▸ **What to do**
Continue the account of the hospital's COVID-19 testing strategy from its last sentence, before the entries.

▸ **Quoted passage**
= = =

Unfortunately, as with PCR assays, our initial optimism surrounding POC tests quickly transformed into measured frustration. Over the subsequent months, we quickly learned that POC tests—while incredibly helpful when utilized among small numbers of patients—were difficult to administer at scale. Especially amid circumstances in which dozens of individuals needed to be tested at a time, POC results were usually delayed, resource-intensive, and not always reliable. If our emergency department experienced a surge, for example, turnaround times for the POC tests were anything but rapid, causing immense frustration among physicians and patients alike.
To get accurate and consistent results at scale in our hospitals, we needed a solution that could run dozens of samples at the same time and return accurate results quickly, when they were most actionable.
Our High-Throughput Antigen Testing Solution
After months of tribulation, we finally found our answer in high-throughput (HTP) antigen tests, which could be run on analyzers already installed in our hospital labs. Since these analyzers were largely automated, this allowed our lab technicians to run hundreds of samples per hour, finally giving us a much-needed capacity boost. Better still, the same analyzers could also process antibody tests, which have been another important pillar of our broader COVID-19 response.
With this new high-throughput diagnostic tool as our first line of defense, we implemented a simple algorithm to reduce viral transmission and protect patients and hospital personnel.
Here’s how it worked:
First, all patients—whether or not they displayed symptoms—were tested with a high-throughput antigen assay. Following this initial screening, if a patient was symptomatic or exposed to someone with COVID-19, a subsequent PCR test was used only to confirm a negative antigen result.
The benefits of our revamped testing strategy soon became apparent. High-volume antigen tests proved to be highly accurate, yielding extremely low false positivity rates. What’s more, these lab-based antigen tests provided quick and consistent turnaround times for results, a critical factor and selling point for our physicians and nurses on the front lines of care.

= = =

▸ **Extracted material**
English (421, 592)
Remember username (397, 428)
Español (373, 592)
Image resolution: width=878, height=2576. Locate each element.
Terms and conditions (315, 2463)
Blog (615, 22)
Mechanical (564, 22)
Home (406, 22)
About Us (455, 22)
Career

= = =

▸ **Exercise result**
Our lab technicians also appreciated the streamlined, automated process provided by HTP antigen assays, which allowed them to run hundreds of tests at a time on analyzers they already knew how to operate quickly and efficiently.
The successes of our new testing approach had positive ripple effects across the Dallas-Fort Worth Methodist Healthcare System. For example, since HTP antigen assays only required patients to be swabbed once (as opposed to POC tests which often required a second swab to confirm results through a reflex test), we were able to preserve critical diagnostic resources. This also increased patient comfortability, since tested individuals only needed to be swabbed a single time. Finally, our new approach allowed us to preserve precious PCR resources, including reagents.
Taken together, the use of a high-volume antigen test allowed us to achieve our goal of getting reliable results with consistent turnaround times. Moreover, the deployment of this new diagnostic tool, right before COVID-19 infections surged for a third time following the new year, couldn’t have come at a better time.
As the nation inches closer to herd immunity through a combination of vaccinations and natural infection, our story underscores the ongoing need for widespread COVID-19 testing, especially in America’s hospitals. It is my hope that healthcare systems across the nation can learn from this example and achieve the ultimate goals of safeguarding vulnerable patients, protecting healthcare workers and saving lives.
Author Information
Karen S. Roush, MD, MBA, is vice chair of pathology at Methodist Health System in Dallas, Texas.